San Carlos proclaimed that anyone who wants to teach about God should also be ready to embrace the cross. It was also in this manner that he accepted the cross. Without having to utter a word, San Carlos, by his own life, already preached the Gospel.
I love San Carlos, not because he was a cardinal. I love him because he is a reminder of how we should live as Christians. The role of the prophet is not simply limited to us, priests. The role of being a prophet is open to all of us. We, too, should be holding the Bible and crucifix close to our hearts. As Christians, we are known as followers of the cross. The cross is meaningless without Christ and Christ is also meaningless without the cross. Christ needs the cross to suffer for us. There can be no salvation without the cross, there can be no salvation without Christ. What the world needs is not a Christless cross, not a crossless Christ but Christ upon the Cross.

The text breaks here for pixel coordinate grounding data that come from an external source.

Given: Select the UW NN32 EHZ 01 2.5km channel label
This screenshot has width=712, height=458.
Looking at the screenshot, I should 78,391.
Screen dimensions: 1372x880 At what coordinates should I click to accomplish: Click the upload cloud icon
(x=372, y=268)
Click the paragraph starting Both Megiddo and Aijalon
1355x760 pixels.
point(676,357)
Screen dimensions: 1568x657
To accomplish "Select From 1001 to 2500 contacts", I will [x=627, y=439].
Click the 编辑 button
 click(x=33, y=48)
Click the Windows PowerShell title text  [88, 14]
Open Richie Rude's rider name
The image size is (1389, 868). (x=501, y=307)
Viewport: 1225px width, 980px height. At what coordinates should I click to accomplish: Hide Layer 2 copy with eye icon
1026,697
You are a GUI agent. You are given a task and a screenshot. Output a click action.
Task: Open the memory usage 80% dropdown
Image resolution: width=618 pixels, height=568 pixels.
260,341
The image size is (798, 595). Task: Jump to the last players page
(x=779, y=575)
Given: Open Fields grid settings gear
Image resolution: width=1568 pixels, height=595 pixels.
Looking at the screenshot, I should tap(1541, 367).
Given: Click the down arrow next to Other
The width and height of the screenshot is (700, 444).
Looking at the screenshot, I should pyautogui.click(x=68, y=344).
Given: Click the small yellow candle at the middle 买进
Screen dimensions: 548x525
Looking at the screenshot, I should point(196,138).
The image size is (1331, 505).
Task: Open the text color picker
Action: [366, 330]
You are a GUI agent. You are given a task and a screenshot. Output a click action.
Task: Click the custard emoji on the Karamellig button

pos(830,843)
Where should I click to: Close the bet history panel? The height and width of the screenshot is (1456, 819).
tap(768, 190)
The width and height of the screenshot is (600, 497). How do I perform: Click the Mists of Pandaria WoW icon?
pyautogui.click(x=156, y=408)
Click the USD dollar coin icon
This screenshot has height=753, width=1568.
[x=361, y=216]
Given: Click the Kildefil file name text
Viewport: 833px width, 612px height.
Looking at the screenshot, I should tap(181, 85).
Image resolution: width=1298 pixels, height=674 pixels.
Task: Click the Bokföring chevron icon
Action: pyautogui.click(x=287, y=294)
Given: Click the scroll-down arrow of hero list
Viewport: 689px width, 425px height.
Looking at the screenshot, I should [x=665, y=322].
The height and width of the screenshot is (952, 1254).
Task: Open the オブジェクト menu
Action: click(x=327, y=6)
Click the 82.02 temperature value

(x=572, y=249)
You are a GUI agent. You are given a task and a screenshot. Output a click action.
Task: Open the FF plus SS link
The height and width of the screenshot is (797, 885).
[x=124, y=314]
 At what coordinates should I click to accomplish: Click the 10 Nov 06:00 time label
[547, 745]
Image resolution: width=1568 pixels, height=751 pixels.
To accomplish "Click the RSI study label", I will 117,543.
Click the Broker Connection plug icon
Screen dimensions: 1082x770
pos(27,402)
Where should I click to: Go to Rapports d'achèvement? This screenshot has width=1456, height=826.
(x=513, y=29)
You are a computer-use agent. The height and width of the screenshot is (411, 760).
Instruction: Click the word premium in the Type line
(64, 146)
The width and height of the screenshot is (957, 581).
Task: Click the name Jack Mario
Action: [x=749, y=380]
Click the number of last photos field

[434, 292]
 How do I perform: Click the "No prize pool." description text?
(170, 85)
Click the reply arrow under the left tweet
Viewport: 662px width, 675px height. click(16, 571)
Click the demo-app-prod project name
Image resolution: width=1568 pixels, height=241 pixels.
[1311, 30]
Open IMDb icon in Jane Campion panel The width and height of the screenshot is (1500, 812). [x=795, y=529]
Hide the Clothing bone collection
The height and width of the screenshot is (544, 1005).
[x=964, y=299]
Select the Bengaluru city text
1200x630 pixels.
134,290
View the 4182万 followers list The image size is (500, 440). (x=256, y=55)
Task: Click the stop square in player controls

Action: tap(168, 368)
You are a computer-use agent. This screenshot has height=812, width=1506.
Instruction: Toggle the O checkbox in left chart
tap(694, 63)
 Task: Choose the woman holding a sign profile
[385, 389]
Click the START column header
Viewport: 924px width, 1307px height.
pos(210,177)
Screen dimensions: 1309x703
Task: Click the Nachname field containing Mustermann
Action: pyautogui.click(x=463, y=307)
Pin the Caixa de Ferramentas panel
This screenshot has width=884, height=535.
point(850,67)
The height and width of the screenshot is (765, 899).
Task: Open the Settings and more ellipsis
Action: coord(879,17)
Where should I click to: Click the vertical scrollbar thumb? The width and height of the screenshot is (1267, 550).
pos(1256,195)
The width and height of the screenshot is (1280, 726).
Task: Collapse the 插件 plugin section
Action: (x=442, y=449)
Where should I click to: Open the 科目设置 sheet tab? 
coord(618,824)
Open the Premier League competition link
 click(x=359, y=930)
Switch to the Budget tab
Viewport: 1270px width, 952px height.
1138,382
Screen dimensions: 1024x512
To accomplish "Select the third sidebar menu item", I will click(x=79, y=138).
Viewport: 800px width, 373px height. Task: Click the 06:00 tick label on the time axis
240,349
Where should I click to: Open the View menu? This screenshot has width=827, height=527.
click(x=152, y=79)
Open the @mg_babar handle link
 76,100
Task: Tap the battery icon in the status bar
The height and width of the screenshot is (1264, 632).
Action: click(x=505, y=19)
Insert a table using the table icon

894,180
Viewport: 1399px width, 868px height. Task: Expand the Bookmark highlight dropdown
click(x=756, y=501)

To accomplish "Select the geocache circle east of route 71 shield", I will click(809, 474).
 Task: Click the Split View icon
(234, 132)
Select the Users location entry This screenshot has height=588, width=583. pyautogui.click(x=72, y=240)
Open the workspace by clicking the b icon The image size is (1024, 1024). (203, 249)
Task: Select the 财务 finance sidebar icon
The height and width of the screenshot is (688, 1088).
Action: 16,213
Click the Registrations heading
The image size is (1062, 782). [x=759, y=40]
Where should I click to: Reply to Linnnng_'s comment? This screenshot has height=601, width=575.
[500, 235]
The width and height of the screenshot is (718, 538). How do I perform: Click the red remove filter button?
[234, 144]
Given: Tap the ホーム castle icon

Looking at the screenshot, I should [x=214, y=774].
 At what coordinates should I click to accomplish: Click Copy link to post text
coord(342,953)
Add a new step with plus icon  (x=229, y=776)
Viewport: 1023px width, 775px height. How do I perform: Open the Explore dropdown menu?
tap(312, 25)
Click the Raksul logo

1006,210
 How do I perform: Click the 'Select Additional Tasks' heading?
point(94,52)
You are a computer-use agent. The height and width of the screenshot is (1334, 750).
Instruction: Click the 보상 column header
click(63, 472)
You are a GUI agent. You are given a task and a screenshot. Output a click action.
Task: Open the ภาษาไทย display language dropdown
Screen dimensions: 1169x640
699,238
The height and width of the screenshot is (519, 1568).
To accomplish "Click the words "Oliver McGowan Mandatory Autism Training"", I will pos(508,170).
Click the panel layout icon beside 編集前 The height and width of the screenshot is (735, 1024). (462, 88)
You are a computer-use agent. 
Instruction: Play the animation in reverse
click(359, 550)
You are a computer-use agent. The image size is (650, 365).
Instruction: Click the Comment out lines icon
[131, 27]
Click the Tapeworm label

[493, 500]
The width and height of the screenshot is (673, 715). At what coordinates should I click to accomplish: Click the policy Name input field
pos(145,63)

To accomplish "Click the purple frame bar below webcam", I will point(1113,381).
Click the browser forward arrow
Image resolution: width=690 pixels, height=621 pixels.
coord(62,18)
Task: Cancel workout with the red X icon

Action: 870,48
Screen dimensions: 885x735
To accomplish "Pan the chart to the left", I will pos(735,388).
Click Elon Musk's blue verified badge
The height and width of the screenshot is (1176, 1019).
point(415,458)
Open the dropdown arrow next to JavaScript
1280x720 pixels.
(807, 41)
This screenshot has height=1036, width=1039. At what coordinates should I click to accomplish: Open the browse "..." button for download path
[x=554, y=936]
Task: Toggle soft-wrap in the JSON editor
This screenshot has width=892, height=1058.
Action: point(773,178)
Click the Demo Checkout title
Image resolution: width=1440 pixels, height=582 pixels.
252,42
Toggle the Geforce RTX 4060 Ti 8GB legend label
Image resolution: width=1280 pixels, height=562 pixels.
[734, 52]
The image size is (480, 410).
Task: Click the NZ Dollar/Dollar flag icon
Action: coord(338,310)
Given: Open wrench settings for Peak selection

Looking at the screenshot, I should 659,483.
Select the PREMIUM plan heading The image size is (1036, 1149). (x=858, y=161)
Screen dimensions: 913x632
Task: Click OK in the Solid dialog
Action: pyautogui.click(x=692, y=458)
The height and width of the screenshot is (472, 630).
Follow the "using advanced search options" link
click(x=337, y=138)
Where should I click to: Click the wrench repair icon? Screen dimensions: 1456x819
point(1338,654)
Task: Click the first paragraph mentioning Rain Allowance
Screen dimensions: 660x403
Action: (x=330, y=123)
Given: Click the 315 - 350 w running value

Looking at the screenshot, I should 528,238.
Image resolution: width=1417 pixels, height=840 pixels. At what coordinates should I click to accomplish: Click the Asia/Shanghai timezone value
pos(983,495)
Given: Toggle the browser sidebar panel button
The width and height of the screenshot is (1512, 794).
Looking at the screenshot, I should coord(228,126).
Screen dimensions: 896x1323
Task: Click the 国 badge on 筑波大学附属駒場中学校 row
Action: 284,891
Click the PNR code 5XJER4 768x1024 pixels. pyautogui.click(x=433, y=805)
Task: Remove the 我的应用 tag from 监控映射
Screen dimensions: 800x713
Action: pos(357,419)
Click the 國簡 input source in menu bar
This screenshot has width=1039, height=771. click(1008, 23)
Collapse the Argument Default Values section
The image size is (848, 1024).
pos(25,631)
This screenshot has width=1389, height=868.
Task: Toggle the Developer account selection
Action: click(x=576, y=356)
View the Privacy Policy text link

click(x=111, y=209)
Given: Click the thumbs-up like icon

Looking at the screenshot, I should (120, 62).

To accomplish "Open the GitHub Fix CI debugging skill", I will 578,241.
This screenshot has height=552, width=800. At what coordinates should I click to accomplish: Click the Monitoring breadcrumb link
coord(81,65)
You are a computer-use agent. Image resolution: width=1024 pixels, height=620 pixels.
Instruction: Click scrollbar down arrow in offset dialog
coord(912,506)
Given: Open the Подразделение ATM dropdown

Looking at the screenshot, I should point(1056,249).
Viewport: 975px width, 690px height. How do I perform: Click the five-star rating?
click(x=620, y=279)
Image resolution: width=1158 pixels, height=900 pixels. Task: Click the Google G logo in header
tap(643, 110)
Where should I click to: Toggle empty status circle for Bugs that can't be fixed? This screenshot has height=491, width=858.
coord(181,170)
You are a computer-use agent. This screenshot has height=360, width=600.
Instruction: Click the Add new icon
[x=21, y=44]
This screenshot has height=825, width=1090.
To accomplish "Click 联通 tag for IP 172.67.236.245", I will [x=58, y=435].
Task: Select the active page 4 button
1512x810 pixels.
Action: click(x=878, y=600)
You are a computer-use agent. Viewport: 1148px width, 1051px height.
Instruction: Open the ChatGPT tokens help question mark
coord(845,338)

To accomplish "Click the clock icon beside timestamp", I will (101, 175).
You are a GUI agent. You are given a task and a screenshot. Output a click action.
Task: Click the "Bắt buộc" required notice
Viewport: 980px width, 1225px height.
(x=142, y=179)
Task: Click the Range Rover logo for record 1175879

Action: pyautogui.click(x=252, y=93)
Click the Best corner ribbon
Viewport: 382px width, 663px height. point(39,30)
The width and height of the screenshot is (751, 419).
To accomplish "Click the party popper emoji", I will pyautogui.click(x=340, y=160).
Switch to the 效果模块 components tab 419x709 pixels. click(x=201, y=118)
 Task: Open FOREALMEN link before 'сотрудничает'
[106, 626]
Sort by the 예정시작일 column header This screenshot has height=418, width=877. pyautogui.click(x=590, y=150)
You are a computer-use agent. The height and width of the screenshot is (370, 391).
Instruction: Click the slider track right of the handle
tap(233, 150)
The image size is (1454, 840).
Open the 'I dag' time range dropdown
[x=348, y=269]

We start the Mass by making the sign of the cross. We also make it before the reading of the Gospel. The sign of the cross identifies us as Christians, in the same way that the Jews are identified through the star of David, and the communists by the sickle and hammer. Some people make the sign of the cross very devoutly. Others do it as if they were waving off flies from their noses. If we cannot make the sign of the cross properly, how can we make the sign of the cross in our hearts? We should rejoice in the cross.
At the end of the Mass, the sign of the cross we make is no longer to identify us but to bless us. Priests cannot bless without making the sign of the cross. Those who are not willing to take up the cross have no right to be blessed. In every blessing is a cross and in every cross is a blessing.
Let us rejoice and thank God that we carry the cross day by day because the crosses in our life are also our blessings.